**Task objective:** Exact copies of the line with "Screen dimensions: 1280x720" and of all lines after it through the end of the entries are required, and no other lines.

**Records for the exercise:**

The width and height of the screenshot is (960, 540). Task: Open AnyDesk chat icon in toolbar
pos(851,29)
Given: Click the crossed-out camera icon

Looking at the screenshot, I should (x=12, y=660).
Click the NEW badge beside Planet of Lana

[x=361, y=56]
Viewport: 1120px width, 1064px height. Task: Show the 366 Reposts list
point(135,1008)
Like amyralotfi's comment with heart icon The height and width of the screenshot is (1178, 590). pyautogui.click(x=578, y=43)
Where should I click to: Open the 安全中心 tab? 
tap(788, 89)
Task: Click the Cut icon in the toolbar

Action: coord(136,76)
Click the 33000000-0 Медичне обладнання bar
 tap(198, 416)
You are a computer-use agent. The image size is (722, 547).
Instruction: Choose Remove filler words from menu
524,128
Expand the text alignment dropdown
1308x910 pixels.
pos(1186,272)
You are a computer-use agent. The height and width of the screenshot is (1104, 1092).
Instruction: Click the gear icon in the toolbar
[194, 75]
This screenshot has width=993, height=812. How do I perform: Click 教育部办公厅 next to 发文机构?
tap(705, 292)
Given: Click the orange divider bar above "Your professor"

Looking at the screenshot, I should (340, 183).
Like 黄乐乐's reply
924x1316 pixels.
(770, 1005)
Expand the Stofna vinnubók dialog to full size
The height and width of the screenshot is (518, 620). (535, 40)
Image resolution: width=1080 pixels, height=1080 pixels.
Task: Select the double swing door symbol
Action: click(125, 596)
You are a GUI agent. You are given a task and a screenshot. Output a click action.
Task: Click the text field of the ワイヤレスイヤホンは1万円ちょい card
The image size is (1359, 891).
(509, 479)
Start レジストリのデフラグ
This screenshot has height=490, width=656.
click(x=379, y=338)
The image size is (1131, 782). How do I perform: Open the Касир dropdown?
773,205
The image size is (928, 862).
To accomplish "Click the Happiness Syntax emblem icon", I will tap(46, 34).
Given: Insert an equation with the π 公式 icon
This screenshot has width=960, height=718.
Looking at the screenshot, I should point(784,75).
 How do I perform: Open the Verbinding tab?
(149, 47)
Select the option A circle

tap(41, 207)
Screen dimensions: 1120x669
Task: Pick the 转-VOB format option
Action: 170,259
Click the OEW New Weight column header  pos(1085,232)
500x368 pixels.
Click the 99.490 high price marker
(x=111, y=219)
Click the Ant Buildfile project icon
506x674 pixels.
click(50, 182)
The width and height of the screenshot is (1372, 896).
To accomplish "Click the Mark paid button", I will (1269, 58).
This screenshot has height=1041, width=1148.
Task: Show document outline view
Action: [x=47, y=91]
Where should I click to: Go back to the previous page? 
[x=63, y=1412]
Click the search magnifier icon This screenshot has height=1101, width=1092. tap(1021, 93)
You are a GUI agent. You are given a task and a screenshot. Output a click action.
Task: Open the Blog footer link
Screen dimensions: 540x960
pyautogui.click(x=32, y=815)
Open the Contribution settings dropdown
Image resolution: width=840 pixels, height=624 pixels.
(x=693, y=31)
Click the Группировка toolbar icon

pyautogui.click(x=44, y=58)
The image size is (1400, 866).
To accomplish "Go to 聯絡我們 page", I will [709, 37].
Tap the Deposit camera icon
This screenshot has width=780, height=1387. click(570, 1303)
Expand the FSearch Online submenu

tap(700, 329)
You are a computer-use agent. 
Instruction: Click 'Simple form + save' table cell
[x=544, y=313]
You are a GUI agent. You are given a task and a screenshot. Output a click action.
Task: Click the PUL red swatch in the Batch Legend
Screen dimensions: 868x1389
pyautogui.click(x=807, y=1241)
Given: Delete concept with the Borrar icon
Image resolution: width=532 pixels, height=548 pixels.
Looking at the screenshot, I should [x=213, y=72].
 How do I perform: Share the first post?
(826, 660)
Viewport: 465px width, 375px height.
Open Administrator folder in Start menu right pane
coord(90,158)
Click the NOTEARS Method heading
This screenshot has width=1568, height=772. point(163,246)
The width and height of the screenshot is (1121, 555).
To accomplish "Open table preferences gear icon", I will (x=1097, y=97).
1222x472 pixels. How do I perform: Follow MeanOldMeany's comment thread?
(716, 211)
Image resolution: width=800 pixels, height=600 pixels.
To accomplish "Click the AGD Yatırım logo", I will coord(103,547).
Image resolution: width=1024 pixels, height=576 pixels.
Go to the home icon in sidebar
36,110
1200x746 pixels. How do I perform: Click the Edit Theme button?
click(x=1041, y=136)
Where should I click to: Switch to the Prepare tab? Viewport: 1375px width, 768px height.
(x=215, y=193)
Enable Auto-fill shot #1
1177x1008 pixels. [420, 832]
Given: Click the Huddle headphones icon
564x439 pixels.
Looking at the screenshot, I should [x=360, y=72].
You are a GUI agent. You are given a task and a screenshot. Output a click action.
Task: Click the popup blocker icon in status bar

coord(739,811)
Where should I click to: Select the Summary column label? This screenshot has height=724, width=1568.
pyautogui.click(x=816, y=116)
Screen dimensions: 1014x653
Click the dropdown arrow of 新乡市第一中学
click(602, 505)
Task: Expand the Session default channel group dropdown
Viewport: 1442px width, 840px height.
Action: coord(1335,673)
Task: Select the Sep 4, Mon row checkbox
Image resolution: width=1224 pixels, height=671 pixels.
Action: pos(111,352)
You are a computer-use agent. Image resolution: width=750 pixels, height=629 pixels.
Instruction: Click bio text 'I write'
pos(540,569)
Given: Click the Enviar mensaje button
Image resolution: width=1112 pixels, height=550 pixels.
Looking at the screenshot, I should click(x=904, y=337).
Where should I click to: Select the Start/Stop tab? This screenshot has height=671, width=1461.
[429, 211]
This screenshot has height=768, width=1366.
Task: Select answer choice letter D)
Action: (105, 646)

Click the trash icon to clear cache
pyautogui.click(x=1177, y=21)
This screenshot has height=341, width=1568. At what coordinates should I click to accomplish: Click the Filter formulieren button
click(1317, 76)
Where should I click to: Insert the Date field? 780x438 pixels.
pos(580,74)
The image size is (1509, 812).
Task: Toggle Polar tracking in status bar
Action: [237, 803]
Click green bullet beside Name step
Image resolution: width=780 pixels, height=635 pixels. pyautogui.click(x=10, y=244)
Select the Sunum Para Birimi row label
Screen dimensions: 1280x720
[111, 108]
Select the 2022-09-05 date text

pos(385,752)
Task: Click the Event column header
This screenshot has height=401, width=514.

**Result of this exercise:**
Screen dimensions: 1280x720
[111, 108]
Select the 2022-09-05 date text

pos(385,752)
Task: Click the Event column header
This screenshot has height=401, width=514.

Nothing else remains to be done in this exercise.